Few parents know that giftedness could seem like ADD and medicating a gifted child that didn’t truly have ADD could compromise their potential (there are also twice-exceptional children who do need to be treated for ADD, while also receiving gifted services…sadly one often cancels the other out because many doctors will write a prescription without referring the child to a psychologist); likewise Bipolar and Aspergers are frequently misdiagnosed as ADD – the medications used to treat those conditions usually affect the dopamine chemical in the brain, whereas ADD meds are often stimulants.
And sometimes ADD meds are given when what the child really needs is one of the following: coaching to manage over-excitability, strategies to cope with anxiety, or appropriate behavior modification. Some parents are ill-equipped to provide the sort of interventions or discipline their child needs because they themselves may have been raised in a home where denial, bullying, guilt-trips, sarcasm, shame, isolation, or other forms of abuse and negligence to their human needs was the norm in terms of responding to undesirable behavior. Some copy this & some go to the opposite extreme.

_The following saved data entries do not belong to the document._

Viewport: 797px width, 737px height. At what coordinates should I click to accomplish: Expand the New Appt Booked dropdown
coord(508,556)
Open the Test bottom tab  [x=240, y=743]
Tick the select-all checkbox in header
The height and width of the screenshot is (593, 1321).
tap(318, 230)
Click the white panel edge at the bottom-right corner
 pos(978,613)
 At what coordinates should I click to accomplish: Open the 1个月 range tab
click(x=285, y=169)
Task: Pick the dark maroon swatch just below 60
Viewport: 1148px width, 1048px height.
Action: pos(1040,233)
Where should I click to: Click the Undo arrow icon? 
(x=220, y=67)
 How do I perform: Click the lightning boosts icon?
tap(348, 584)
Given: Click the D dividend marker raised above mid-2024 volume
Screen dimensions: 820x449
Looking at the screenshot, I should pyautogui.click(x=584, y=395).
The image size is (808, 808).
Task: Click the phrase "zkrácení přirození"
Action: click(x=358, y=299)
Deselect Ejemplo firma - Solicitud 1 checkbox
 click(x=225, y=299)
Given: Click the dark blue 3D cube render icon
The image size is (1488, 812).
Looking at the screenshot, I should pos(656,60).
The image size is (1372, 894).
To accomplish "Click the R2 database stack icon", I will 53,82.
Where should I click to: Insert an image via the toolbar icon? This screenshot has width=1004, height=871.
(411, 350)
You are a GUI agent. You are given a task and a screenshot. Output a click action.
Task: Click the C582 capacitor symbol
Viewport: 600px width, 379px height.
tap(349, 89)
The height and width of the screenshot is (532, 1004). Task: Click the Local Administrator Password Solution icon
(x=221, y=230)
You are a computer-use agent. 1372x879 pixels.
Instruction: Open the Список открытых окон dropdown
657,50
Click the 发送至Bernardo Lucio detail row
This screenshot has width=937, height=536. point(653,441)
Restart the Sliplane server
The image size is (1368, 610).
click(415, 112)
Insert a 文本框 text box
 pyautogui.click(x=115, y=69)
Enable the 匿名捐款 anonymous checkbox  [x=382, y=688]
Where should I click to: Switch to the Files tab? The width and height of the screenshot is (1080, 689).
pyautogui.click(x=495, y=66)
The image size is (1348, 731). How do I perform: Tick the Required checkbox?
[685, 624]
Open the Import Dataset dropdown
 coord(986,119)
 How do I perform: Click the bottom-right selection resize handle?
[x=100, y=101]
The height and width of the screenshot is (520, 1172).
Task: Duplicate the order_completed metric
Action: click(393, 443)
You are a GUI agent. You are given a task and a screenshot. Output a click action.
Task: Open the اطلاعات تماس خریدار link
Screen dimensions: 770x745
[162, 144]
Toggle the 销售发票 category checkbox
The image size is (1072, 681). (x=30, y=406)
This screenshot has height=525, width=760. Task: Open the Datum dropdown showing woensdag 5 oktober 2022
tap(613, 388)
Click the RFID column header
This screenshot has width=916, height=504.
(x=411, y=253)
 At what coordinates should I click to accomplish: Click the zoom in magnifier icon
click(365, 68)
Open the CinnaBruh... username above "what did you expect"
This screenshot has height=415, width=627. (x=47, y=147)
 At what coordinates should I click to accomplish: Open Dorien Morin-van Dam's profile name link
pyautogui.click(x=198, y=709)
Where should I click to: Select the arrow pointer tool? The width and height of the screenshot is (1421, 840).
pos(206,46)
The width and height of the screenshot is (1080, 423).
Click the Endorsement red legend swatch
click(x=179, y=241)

Some well intentioned parents admire their predeccsors authortative approach and consequently become bullies. Others, afraid of being too harsh are too liberal, quick to find excuses. Medication is merely a band aid for either case.
In fact, is it worth considering that ADD may not always be a bad thing. What if a child could go so much farther academically, intellectually, and socially if their minds were allowed to wonder (but engaged enough to prevent wandering). Vearing off conventional paths is what has brought us many things.
Some parents seek meds to design more compliant children.
Teachers often spend more time with students than their parents do, especially in the elementary grades, where early diagnosis and intervention could make a dramatic difference in the life of a child.
It is unfortunate that teachers feel silenced. They don’t know where to turn when they suspect a deeper level of disability or even they suspect there is no disability. Yet they know that in the end they share the responsibility for the suffering the child experiences emotionally & academically. They are also frustrated by the fact that the disruption these students present in the classroom infringes on the right to learn of their peers. The best answer they have is use of our social worker.
What if the batteries of tests that students eventually take as they go through the RtI process were given just as the Cogat is routinely given to identify gifted children in 2nd grade?